> _Exercise directions_: Look through the records below for the line holding "Maattabel Bovenkleding Dames (83, 2254)". Write it out exactly, with each following line through the line holding "Return Policy (16, 2420)".
Material to process Start Marker
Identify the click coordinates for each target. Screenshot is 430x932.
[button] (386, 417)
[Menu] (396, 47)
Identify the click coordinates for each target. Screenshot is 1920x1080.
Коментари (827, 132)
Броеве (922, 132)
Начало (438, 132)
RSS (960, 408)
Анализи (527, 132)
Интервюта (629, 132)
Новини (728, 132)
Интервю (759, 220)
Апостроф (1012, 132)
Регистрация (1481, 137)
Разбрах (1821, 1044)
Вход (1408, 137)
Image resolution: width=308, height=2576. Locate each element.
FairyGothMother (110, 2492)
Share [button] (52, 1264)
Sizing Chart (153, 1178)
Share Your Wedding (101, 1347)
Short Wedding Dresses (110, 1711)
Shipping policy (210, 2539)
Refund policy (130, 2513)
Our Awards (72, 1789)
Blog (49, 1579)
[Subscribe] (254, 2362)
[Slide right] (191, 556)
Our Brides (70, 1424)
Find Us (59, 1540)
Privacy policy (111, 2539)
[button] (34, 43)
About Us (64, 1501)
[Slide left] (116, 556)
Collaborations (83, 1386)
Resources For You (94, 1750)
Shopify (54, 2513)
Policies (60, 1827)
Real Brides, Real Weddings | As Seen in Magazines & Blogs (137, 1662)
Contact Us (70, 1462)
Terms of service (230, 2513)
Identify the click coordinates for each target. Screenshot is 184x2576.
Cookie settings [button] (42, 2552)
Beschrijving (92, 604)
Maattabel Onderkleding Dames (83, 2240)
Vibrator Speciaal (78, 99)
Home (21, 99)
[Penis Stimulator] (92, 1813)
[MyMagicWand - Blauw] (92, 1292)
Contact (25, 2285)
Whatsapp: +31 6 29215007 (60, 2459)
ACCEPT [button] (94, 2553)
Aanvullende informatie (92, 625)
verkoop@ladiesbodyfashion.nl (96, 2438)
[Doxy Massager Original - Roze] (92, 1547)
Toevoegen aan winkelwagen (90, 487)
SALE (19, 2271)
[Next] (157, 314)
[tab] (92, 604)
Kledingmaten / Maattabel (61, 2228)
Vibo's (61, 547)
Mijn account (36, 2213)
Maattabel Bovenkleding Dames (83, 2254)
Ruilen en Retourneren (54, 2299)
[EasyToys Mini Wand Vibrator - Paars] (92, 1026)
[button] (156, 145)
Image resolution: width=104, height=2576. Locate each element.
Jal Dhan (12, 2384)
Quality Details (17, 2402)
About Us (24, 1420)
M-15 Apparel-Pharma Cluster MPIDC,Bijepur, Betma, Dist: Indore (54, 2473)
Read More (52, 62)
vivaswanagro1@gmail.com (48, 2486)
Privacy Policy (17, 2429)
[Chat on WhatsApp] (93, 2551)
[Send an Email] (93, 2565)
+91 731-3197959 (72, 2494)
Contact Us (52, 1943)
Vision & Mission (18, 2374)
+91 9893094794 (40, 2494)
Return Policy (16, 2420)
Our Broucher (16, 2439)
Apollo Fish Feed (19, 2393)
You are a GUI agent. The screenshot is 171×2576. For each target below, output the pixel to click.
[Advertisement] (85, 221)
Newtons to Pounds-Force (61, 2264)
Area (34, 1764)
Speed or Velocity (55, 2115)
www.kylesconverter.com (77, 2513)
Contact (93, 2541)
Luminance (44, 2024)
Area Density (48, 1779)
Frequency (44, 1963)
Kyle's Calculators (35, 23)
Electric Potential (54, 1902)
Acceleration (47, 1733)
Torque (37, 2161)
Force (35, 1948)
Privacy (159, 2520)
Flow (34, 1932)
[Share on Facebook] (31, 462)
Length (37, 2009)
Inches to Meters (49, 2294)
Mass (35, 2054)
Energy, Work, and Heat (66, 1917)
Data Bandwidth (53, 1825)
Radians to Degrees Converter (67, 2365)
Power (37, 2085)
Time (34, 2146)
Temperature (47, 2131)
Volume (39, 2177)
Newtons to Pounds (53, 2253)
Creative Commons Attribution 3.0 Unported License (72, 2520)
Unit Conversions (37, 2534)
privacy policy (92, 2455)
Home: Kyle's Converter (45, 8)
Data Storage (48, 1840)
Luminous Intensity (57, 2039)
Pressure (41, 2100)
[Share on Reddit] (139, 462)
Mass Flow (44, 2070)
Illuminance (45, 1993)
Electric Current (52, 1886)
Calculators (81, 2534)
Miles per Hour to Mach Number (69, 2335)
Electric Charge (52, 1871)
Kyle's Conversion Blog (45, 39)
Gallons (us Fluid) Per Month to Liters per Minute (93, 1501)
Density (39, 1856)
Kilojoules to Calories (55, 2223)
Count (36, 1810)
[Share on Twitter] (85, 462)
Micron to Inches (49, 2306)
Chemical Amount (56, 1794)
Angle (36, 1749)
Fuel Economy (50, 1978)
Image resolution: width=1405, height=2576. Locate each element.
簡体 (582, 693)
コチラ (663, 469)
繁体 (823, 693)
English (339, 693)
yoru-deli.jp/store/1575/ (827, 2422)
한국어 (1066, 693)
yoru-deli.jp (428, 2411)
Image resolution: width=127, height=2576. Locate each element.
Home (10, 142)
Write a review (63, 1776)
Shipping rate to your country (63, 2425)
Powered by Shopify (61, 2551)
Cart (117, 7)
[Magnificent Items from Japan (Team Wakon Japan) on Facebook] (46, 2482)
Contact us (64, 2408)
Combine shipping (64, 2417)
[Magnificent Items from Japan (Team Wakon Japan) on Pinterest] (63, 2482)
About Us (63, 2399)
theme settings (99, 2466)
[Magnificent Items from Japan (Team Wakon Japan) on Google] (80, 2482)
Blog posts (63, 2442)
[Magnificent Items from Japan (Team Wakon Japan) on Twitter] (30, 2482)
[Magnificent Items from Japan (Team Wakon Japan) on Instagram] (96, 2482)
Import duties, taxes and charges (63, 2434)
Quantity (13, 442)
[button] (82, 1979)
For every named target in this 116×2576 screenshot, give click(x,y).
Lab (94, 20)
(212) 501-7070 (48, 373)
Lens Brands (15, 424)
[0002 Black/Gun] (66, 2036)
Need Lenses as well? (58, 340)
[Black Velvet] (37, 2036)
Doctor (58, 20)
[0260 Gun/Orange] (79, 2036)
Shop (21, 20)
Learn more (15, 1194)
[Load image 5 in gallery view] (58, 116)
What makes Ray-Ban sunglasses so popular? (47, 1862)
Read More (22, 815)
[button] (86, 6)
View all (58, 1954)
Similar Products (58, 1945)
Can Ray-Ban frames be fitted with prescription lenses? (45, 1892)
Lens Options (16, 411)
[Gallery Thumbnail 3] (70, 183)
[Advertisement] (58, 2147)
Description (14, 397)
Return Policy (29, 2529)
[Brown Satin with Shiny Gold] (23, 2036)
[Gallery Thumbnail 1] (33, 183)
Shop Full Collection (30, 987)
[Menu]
Material to process End Marker
> _Result for this task_:
Maattabel Bovenkleding Dames (83, 2254)
Ruilen en Retourneren (54, 2299)
[EasyToys Mini Wand Vibrator - Paars] (92, 1026)
[button] (156, 145)
Image resolution: width=104, height=2576. Locate each element.
Jal Dhan (12, 2384)
Quality Details (17, 2402)
About Us (24, 1420)
M-15 Apparel-Pharma Cluster MPIDC,Bijepur, Betma, Dist: Indore (54, 2473)
Read More (52, 62)
vivaswanagro1@gmail.com (48, 2486)
Privacy Policy (17, 2429)
[Chat on WhatsApp] (93, 2551)
[Send an Email] (93, 2565)
+91 731-3197959 (72, 2494)
Contact Us (52, 1943)
Vision & Mission (18, 2374)
+91 9893094794 (40, 2494)
Return Policy (16, 2420)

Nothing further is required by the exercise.